The awareness of the correlation between clinical assessment of visual function and QoL has prompted new approaches to the management of glaucoma. Clinical trials strongly suggest that changes in QoL should be the key outcome measure of treatment.

In the present study, the mean age of the study population varies from 35 to 75 years. Majority were in the age group of between 55 and 75 years. The prevalence of glaucoma increases with advancing age.[7] Our study also showed an increased prevalence with age.

Out of 100 patients, there were 41 females and 59 males. In our study, there was not much significant prevalence by gender. Women are at higher risks for angle-closure glaucoma, but there is no clear gender predilection for open-angle glaucoma.[8] In our study, also, majority of the angle-closure glaucoma cases were female. In the current study, in addition to the routine clinical assessment, we asked the patients about their QoL and we observed how patients with glaucoma actually function.

Assessment of Disability Related to Vision versus Visual Functioning Questionnaire

There was a statistically significant correlation between the total scores of ADREV and the NEI-VFQ-25 and between domains of the NEI-VFQ-25 and related ADREV tasks as per the study by Lorenzana et al.[9] Our study also showed a significant correlation between subjective (NEI-VFQ-25) and objective (ADREV) tests.

Clinical assessment versus Assessment of Disability Related to Vision versus Visual Functioning Questionnaire

The total ADREV score showed a more correlation with various clinical assessment test than the NEI-VFQ. This was similar to a study conducted by Richman et al.[10] The total ADREV score provides more accurate representation of disease severity, in terms of functional ability, than the total NEI-VFQ-25 score.

There are several possible explanations for the lack of concordance between the clinical and subjective tests. Self-reports are based on patient's understanding of what the presented task might involve, their assessment of the task's relative difficulty, and their own perceptions of their ability to perform that task. Performance-based testing removes this subjectivity and simply involves observing a patient's actual ability to perform a given task.

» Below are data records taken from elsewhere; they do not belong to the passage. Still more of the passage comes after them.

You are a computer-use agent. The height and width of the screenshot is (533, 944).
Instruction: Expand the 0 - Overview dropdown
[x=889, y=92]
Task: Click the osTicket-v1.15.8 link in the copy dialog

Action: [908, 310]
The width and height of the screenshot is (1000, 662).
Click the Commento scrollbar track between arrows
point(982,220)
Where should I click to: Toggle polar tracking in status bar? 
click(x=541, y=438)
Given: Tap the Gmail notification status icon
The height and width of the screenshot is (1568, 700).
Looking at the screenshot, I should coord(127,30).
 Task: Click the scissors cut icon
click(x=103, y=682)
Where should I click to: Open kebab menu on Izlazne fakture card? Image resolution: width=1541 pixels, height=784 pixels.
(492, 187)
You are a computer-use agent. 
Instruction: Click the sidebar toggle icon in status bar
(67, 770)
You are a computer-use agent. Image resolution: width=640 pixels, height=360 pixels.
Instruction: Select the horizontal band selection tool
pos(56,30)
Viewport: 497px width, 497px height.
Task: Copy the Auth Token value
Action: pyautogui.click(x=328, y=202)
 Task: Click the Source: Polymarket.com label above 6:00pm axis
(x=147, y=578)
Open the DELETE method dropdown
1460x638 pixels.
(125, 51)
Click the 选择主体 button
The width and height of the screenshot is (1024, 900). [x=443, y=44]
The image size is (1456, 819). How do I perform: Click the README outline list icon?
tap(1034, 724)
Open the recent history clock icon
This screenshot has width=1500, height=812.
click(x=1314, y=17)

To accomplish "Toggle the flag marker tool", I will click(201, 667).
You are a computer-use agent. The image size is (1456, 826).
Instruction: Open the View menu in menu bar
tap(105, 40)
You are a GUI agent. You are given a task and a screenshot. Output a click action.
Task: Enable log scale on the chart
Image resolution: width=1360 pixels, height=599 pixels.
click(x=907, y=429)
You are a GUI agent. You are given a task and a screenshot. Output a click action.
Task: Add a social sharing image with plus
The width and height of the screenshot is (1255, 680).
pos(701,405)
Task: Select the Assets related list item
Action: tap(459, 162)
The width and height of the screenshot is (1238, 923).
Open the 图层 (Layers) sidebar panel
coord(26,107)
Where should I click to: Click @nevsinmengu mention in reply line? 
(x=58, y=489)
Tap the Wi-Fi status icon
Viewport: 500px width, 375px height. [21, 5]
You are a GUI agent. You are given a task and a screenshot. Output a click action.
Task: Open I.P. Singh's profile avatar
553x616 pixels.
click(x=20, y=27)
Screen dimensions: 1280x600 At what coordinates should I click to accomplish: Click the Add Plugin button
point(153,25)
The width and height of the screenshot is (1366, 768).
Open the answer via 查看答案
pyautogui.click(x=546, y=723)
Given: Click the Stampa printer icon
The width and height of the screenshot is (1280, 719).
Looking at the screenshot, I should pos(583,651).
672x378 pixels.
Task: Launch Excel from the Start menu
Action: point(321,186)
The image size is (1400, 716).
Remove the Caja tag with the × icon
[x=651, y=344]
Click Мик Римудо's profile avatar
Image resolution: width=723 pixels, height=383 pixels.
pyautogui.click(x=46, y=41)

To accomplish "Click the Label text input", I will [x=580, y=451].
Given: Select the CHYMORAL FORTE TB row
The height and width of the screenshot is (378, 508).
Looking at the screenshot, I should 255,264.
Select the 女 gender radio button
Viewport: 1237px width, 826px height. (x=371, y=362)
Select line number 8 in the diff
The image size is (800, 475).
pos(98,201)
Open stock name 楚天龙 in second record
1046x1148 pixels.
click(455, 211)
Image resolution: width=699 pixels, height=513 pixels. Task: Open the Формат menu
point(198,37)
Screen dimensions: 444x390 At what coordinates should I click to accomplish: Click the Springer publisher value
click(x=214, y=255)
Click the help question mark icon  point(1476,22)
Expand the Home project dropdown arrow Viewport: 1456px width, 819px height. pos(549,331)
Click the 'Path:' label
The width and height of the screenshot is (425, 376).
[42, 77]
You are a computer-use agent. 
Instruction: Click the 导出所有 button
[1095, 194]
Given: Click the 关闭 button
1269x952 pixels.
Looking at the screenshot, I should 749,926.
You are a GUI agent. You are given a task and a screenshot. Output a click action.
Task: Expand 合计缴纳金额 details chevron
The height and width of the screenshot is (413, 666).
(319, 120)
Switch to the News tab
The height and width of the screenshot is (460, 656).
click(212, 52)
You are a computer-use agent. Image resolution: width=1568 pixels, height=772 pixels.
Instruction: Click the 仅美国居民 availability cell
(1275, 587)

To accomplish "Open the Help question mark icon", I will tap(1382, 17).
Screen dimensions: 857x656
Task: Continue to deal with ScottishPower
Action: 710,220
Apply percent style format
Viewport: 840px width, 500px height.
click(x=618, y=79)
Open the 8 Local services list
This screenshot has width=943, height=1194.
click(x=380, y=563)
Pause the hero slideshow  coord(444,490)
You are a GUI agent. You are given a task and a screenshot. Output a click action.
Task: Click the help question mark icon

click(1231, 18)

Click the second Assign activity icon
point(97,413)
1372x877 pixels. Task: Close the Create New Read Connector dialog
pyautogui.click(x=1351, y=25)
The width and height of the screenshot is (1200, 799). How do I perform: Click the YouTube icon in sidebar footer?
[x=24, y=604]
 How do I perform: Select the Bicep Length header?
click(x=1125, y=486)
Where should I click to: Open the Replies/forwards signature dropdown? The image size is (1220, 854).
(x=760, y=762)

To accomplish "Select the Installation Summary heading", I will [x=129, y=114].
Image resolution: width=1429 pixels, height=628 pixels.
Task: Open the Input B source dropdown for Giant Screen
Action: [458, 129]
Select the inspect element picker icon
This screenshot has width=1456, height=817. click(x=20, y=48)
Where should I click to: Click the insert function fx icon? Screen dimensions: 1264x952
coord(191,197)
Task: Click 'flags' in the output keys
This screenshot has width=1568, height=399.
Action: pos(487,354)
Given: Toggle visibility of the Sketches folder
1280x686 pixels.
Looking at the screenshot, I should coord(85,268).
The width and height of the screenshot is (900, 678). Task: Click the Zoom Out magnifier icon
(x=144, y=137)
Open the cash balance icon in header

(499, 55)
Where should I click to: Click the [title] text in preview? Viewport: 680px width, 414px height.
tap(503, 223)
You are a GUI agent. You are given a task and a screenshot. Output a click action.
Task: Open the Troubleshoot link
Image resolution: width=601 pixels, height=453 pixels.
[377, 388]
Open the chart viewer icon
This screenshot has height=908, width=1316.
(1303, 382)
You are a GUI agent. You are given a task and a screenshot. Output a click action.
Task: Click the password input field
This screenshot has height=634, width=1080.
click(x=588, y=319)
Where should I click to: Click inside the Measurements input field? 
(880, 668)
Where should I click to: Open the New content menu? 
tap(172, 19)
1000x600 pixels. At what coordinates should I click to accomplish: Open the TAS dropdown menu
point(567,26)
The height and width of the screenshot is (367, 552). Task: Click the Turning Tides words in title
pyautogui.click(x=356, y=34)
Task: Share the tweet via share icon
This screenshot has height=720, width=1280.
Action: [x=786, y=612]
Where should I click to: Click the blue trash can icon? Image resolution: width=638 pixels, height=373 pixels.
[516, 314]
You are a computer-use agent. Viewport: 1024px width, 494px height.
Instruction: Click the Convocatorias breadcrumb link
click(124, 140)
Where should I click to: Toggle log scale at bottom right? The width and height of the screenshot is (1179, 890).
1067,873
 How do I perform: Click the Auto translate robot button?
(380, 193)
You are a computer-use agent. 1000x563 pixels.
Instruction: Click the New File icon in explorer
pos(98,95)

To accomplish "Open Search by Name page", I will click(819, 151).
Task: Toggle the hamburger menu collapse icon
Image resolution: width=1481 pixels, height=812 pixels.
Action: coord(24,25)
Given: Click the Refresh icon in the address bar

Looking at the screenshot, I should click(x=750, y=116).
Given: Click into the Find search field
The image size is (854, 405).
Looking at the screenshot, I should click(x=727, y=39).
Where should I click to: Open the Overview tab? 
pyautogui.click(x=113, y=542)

There are several discrepancies between self-report and performance-based measures in our study similar to studies by Viswanathan et al.,[11] Friedman et al.,[12] and Kempen et al. Subjects with the same severity of disease clinically had more variation in their responses to QoL questions than the amount of variation in how they performed the tasks of daily living in our study. This is to be expected, because QoL is influenced by a wide variety of components; more involved are ability such as detecting motion.

Assessment of Disability Related to Vision tasks

The tasks are designed in such a way that they simulate the existing environment of the subjects. When performing the tasks, they could relate that to real situations in life. Even though we expect a tubular vision in advanced glaucoma, most of the patients were able to carry out daily activities such as ambulating, searching objects, reading, and recognizing easily. However, when it comes to fine activities such as telephoning, color matching, street sign recognition, and motion recognition, they are facing difficulty.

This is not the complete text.